Eu sabia que ao abrir aquela porta descobriria o segredo da minha vida, por isso bati levemente, esperando que ela se descerrasse. Nada aconteceu por um longo tempo e bati novamente, desta vez com mais força e de novo o silêncio cósmico imperou. Desesperei-me, pois tinha certeza de que aquela seria minha última chance de dar sentido à existência errática de meus dias e bati com violência na porta gigantesca feita de madeira parruda e envelhecida.
Decepcionado, virei as costas para ir embora, quando num átimo de tempo, ouvi atrás de mim um pequeno barulho parecido com o ranger de dentes de um exilado moribundo. A porta se entreabriu levemente na medida certa para que meu corpo franzino pudesse ultrapassá-la e caminhasse em direção à verdade do ser.

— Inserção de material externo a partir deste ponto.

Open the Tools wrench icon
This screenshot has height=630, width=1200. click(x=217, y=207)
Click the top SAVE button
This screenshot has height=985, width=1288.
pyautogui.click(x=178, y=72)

Imaginei-me num ritual meticuloso e antiquíssimo e penetrei no recinto saturado por estranha luz esverdeada, parecida com os fogos de artifício que a gente avista na virada do ano. Meus passos eram vagarosos e cuidadosos e eu me movimentava com delicadeza, porque mal conseguia enxergar o chão sob meus pés e muito menos os objetos que porventura estivessem na sala.
Em meio à penumbra verde e sem cheiro, divisei a escada feita aparentemente do mesmo material que a porta da entrada e comecei a subir os degraus pequenos e espiralados, como se fossem um caracol cujas partes se reproduzissem ao infinito. Subi o primeiro lance e olhei cansado e curioso para cima. Parecia que os corrimões de fato continuavam até o zênite dos céus, quando meu olhar perderia a capacidade de reconhecer quaisquer entes possíveis. Não desisti e continuei alerta e conformado a subida sôfrega. “Até quando?”, perguntavam minhas pernas e coração fatigados.
De repente, um solavanco me fez vacilar como se tivesse caído de um mezanino alto e me estatelei pateticamente no chão. A fumaça inodora ainda impregnava o ambiente e então, me aprumei e recompus, olhando ao derredor, quando uma estranha criatura cingida por feixes de luzes parecidas com raios laser surgiu diante de minha estupefação. O anjo cibernético parecia um titã grego meio humano, meio divindade e no centro de seu corpanzil havia algo parecido com uma tela de televisão.
Limpei os olhos para ver melhor e lá estava sendo exibida a trajetória de minha vida. Eram recortes, pedaços dos momentos mais importantes que abrangiam desde o nascimento na maternidade até a chegada do homem maduro diante da porta misteriosa. As imagens me emocionaram como nunca havia acontecido antes, mas em meio ao espanto e à angústia, uma voz tronitruante como um trovão brandindo poderoso começou a ensinar:
– Preste atenção, meu filho, no que vai aprender agora e transmita esta mensagem a todas as pessoas que possam compreendê-la. Não há um gesto, um acontecimento sequer na vida humana que não tenha sido concebido por mim. Todas as coisas aparentemente separadas fazem parte do todo absoluto urdido com esmero, um plano preestabelecido desde que o espírito toca a matéria até o momento derradeiro, onde a alma se eleva volátil, para retornar ao lugar sagrado de origem. O que vocês chamam vaidosamente de livre arbítrio é, na verdade, a execução da minha vontade escondida na consciência e na potência de cada existente vivo. Tudo é mistério na pulsação da vida sobre a terra e você deve alegrar-se toda vez que pressentir, com um arrepio de maravilhamento, a minha presença nas águas dos mares e nas florestas coruscantes e ígneas, no grito de sofrimento dos enfermos e nas demais redenções e milagres palmilhados no decorrer dos tempos.
Daí, com fabuloso estrondo a imensa porta orvalhada fechou-se para sempre e na minha frente muito ao longe, pude ler com a vista ainda aturdida uma placa com os dizeres crepitando na noite: “Vendem-se fogos de artifício para celebrar o ano novo que começa”.